If an artificial uterus were to become an option, even if only for those with the means to pay, then the demand for surrogacy could dry up, freeing vulnerable people from potential exploitation.
Some bioethicists argue that we have a moral imperative to pursue ectogenesis. Dr Anna Smajdor from the University of Oslo says that ectogenesis would allow reproductive labour to be redistributed more fairly in society, allowing women and people who can get pregnant to bypass the physical turmoil of the process, and is therefore something which should be practised in a just society if it proves physically feasible.
Yet, others argue the exact opposite – that ectogenesis would not liberate women, but further subjugate them. In the journal Bioethics, Dr Zelijka Duturovic from the Institute for Social Sciences in Belgrade writes: “Making pregnancy an optional route to motherhood would make women’s life trajectory more similar to men’s and thus put pressure on women to compete with men on the ground shaped by men’s preferences.
“Despite being a treasured experience of many women today, bearing children could become the luxury of the few, the province of the very poor and a choice working women will pay a high price for as women who choose pregnancy become stigmatised as self-indulgent or unprofessional and penalised for it in the workplace.”

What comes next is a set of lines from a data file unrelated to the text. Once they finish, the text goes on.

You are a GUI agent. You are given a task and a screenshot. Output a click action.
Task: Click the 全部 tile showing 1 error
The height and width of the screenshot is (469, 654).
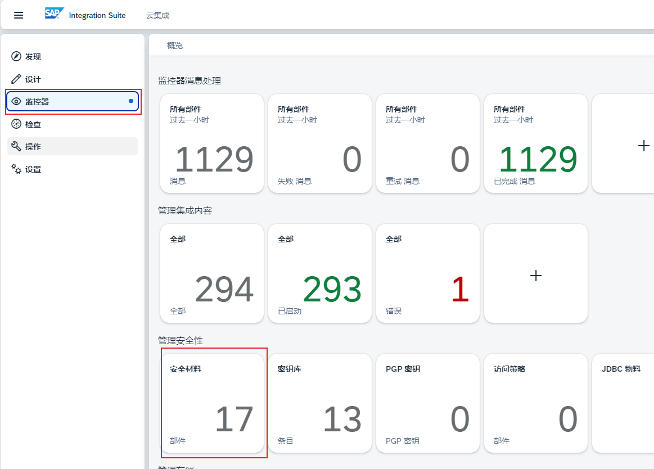click(x=427, y=273)
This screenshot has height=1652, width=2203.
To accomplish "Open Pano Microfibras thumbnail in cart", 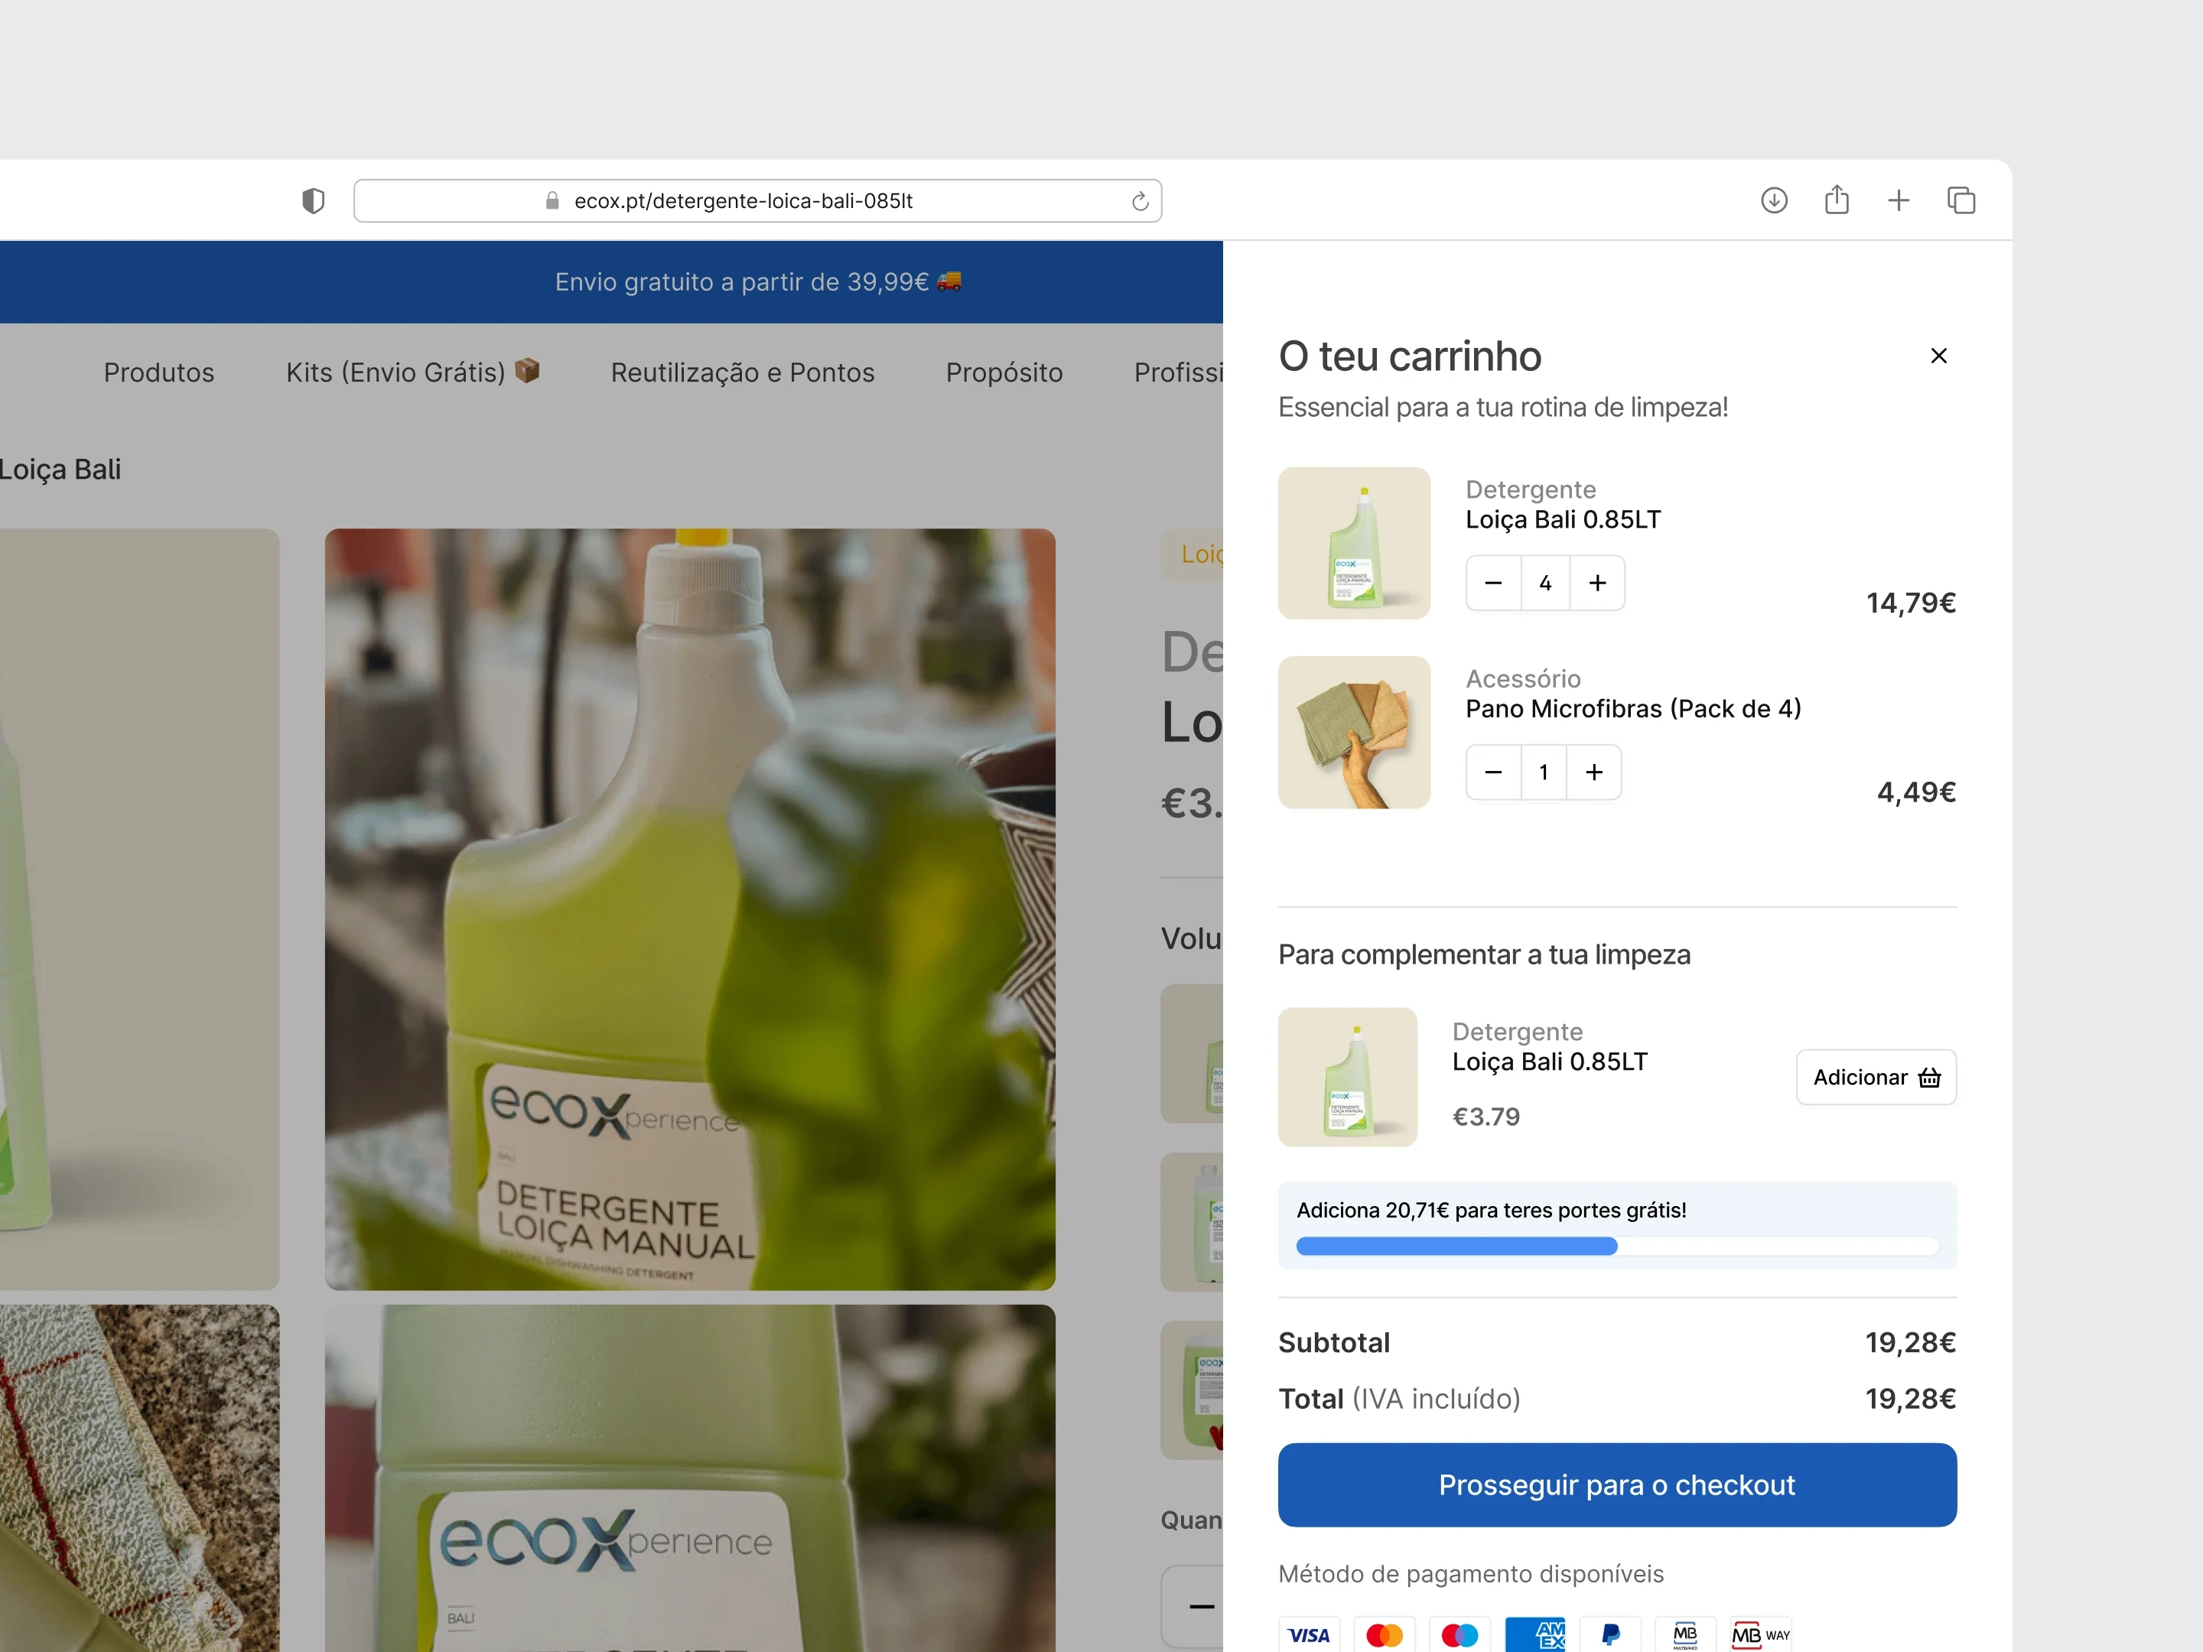I will click(1353, 732).
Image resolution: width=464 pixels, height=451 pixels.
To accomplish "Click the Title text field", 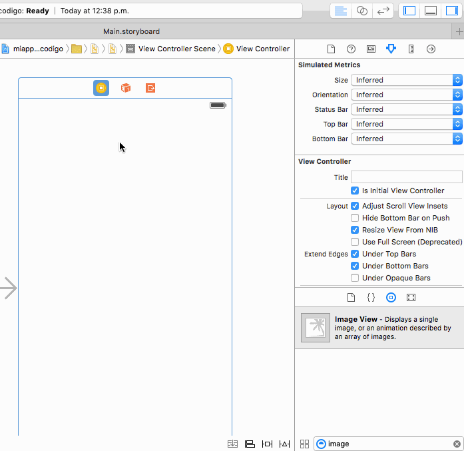I will (406, 177).

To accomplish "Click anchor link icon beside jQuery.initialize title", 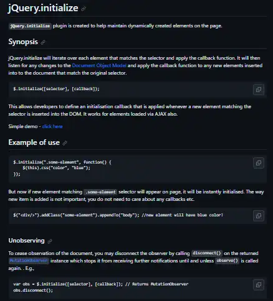I will pos(84,9).
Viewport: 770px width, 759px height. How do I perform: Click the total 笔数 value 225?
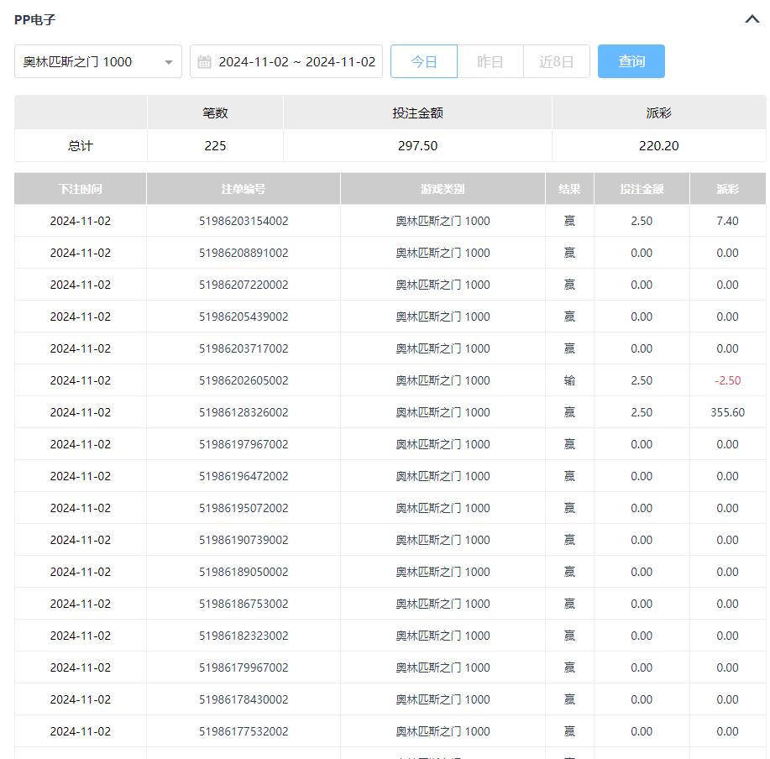click(215, 146)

Full ectogenesis is unlikely to exist for decades, but artificial wombs appear set to arrive far sooner. When they do arrive, it’s important that public health bodies world-over are prepared for the incumbent legal and ethical regulations they will need to put in place.
Loike says: “I think we have the capacity and the intelligence to make good decisions. In 1978 when the first test tube baby was born, there was a volcanic eruption of press about designer babies, people using the technology to select for gender or hair colour.
“Yet, out of the eight million IVF babies now born, there’s no record of anyone trying to create a designer baby. There is, I believe, a certain moral character in society. Not always, but sometimes there is. I’m hoping that moral character continues.”